§ **CHALLENGE**:
Copy out the stretch of data from the line containing "Tap the cellular signal bars icon" through the line containing "point(183,228)", matching each line character for character.

§ **EXERCISE MATERIAL**:

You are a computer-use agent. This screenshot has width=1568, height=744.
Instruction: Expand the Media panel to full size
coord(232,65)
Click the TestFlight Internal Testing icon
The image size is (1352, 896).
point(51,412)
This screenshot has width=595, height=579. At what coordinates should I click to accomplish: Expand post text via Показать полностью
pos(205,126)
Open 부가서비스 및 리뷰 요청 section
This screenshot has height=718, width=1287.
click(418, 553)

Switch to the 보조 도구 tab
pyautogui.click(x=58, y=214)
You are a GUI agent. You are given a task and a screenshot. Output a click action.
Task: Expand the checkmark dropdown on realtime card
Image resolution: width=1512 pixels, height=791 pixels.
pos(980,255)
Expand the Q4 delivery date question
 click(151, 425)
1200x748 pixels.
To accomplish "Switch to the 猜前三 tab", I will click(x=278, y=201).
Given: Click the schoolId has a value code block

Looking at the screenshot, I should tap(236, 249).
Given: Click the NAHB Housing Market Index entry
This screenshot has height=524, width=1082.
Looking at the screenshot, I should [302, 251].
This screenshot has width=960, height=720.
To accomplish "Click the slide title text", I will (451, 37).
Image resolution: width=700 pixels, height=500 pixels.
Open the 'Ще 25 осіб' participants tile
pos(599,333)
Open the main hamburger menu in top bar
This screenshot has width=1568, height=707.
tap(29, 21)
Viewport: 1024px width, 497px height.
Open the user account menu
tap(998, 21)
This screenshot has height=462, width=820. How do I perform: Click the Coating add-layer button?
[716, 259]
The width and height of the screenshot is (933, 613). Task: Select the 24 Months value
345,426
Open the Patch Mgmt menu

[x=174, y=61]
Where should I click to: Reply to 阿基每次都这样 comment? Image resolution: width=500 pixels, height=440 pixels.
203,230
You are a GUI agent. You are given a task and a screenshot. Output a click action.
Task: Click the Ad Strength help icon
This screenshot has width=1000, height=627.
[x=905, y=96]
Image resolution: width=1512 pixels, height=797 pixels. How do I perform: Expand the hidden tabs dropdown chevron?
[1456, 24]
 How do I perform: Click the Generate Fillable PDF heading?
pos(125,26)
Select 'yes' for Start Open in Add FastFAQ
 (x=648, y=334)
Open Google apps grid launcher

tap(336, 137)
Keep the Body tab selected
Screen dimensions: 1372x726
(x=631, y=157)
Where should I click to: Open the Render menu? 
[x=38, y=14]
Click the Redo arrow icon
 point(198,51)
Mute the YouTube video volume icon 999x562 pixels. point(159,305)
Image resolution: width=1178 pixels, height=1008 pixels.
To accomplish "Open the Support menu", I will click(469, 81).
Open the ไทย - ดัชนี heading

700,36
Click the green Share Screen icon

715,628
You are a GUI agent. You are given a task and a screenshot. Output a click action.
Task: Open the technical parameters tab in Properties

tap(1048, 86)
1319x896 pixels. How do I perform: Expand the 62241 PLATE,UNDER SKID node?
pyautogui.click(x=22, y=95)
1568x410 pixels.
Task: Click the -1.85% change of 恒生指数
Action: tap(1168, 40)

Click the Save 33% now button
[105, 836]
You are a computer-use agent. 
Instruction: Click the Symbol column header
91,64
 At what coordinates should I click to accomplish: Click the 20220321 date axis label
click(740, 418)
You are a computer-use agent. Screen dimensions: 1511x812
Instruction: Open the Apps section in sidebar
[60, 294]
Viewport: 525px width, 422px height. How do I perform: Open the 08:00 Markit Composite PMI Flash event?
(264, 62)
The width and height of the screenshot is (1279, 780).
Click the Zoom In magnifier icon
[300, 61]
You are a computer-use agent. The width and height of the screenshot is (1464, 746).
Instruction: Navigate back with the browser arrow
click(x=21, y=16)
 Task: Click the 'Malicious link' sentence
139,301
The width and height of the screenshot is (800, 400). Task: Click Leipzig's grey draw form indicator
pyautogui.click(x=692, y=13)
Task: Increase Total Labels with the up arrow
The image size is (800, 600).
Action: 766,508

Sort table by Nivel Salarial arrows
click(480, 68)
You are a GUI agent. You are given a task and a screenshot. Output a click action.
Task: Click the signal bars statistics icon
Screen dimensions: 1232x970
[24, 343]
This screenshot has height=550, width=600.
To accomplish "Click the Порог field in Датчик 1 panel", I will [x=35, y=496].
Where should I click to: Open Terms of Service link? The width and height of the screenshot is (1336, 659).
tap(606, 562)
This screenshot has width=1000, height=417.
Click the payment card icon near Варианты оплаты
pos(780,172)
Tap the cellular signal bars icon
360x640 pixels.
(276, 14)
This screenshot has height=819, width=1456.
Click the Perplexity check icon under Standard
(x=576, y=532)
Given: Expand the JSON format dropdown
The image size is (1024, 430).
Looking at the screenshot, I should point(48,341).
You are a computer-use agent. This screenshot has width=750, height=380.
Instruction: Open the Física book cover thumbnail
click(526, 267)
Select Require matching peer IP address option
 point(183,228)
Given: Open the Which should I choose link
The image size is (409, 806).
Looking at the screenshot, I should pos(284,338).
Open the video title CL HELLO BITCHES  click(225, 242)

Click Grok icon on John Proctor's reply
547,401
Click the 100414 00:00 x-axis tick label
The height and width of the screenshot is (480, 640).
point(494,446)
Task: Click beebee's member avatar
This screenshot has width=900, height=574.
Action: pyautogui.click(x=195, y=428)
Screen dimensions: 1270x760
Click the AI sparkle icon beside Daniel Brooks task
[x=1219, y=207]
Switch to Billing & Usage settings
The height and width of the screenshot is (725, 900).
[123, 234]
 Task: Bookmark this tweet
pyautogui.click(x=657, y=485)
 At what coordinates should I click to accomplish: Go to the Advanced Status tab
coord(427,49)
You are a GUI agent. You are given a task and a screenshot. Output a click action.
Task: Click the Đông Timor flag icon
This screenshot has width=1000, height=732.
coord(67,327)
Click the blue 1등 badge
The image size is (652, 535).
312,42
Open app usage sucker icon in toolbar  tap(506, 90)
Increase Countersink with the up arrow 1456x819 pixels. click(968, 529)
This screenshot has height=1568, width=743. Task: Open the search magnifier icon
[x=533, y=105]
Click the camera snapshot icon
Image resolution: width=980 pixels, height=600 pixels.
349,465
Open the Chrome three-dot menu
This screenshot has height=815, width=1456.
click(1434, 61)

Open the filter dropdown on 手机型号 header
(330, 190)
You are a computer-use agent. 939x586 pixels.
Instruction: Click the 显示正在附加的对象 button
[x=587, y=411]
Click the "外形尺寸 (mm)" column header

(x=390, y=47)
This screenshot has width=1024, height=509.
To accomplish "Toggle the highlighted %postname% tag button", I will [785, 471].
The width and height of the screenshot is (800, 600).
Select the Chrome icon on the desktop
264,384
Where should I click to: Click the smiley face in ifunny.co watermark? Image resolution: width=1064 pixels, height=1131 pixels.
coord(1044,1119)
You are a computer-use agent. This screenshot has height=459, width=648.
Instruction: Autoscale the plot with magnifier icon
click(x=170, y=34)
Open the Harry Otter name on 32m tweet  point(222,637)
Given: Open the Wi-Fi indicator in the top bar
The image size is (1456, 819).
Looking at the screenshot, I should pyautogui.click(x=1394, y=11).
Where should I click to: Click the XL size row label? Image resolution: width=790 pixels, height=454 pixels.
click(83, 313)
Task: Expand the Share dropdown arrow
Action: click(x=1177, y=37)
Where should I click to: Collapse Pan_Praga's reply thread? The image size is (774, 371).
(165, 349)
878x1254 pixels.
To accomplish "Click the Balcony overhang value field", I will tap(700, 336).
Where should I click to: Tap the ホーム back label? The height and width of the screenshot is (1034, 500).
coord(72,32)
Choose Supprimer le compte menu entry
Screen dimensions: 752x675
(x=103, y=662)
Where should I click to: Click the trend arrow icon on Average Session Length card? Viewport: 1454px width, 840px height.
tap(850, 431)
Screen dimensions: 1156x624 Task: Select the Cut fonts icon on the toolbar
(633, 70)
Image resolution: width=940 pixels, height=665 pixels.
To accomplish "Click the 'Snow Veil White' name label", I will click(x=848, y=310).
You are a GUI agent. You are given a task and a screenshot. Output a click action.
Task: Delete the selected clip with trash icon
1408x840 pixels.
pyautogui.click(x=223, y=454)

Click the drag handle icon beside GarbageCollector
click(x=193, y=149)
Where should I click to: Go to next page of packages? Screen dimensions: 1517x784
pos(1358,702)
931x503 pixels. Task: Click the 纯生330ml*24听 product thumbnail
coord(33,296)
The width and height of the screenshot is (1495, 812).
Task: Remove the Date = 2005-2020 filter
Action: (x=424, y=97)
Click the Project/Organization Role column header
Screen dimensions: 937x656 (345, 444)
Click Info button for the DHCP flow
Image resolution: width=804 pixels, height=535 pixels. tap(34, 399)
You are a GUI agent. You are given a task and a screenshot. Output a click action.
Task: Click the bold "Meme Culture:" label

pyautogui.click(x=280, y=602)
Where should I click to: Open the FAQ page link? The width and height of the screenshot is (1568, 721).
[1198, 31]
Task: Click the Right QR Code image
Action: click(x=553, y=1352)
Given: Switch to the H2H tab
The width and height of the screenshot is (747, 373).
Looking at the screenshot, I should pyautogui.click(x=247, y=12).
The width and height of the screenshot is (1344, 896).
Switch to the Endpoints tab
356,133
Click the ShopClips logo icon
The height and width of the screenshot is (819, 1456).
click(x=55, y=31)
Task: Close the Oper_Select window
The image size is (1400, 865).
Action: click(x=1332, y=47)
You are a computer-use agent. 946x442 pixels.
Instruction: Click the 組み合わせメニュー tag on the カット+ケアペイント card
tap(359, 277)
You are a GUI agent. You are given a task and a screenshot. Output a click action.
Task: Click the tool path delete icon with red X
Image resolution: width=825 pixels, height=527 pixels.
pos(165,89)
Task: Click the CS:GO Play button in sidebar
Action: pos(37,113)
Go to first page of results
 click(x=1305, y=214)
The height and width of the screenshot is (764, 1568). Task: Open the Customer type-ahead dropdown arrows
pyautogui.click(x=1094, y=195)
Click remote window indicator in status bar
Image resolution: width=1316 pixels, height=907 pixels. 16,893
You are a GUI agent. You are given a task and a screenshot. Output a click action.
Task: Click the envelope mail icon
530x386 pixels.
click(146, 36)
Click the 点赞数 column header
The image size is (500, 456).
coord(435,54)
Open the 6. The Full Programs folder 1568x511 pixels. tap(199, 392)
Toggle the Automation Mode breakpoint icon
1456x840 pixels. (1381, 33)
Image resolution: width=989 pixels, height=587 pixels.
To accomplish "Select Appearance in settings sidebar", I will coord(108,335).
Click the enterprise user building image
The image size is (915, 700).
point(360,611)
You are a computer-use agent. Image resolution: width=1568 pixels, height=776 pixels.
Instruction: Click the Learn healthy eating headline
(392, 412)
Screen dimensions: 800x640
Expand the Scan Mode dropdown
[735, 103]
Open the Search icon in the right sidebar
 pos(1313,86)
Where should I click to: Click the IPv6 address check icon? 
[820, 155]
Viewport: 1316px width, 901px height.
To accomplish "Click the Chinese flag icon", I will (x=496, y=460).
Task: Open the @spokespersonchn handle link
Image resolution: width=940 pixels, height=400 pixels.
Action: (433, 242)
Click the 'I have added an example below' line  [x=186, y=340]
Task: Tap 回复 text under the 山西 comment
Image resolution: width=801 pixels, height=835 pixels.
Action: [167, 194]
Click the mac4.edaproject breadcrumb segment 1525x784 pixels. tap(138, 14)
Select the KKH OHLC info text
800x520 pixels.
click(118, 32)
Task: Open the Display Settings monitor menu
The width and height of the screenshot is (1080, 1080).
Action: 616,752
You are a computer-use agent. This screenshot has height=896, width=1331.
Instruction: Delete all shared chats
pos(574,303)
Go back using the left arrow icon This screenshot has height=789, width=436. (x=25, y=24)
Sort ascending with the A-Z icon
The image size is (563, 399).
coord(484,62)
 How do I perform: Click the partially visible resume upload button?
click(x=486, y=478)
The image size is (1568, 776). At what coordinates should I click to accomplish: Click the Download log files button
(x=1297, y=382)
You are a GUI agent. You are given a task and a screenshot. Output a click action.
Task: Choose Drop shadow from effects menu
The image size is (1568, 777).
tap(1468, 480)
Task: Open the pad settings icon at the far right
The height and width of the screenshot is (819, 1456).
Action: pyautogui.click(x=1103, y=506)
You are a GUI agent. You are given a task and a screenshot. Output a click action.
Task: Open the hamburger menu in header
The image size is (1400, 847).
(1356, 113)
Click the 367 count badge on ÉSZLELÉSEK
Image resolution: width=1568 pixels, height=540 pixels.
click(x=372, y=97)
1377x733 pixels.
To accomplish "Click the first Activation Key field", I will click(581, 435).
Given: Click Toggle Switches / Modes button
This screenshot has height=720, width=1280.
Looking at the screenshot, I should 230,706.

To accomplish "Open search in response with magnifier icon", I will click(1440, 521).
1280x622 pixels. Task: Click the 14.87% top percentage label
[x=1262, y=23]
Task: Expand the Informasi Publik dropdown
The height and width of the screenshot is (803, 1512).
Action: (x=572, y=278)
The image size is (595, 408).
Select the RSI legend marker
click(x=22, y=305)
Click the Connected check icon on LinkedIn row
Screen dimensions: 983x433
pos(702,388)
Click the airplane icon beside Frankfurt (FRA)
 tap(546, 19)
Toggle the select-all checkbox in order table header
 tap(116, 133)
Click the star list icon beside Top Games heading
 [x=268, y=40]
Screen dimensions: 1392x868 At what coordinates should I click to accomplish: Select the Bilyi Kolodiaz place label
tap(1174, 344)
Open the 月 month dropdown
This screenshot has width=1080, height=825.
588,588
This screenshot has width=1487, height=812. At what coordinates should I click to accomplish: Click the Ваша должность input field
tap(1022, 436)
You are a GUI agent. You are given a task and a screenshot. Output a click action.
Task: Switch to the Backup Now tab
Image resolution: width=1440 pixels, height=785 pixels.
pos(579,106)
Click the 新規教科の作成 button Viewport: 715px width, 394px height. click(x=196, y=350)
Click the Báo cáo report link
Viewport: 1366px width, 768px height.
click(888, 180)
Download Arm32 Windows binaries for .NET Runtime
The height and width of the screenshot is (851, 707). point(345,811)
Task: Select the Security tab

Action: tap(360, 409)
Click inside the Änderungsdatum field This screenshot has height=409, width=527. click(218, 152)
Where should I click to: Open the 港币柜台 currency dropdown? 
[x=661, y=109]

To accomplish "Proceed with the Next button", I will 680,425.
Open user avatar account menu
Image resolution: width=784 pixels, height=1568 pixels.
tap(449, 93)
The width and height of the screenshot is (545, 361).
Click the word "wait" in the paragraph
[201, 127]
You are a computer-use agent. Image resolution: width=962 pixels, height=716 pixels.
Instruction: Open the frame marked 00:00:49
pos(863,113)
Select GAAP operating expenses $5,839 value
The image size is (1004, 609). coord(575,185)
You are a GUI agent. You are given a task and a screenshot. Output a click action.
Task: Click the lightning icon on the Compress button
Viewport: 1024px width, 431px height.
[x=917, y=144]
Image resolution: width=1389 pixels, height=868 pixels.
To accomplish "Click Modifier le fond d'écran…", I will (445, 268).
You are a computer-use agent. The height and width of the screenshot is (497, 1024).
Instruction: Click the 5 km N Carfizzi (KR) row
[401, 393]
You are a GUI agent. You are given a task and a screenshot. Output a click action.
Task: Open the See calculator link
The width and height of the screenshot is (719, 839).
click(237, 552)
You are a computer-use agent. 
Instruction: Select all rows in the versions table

§ **COMPLETED EXERCISE**:
Tap the cellular signal bars icon
360x640 pixels.
(276, 14)
This screenshot has height=819, width=1456.
Click the Perplexity check icon under Standard
(x=576, y=532)
Given: Expand the JSON format dropdown
The image size is (1024, 430).
Looking at the screenshot, I should point(48,341).
You are a computer-use agent. This screenshot has width=750, height=380.
Instruction: Open the Física book cover thumbnail
click(526, 267)
Select Require matching peer IP address option
 point(183,228)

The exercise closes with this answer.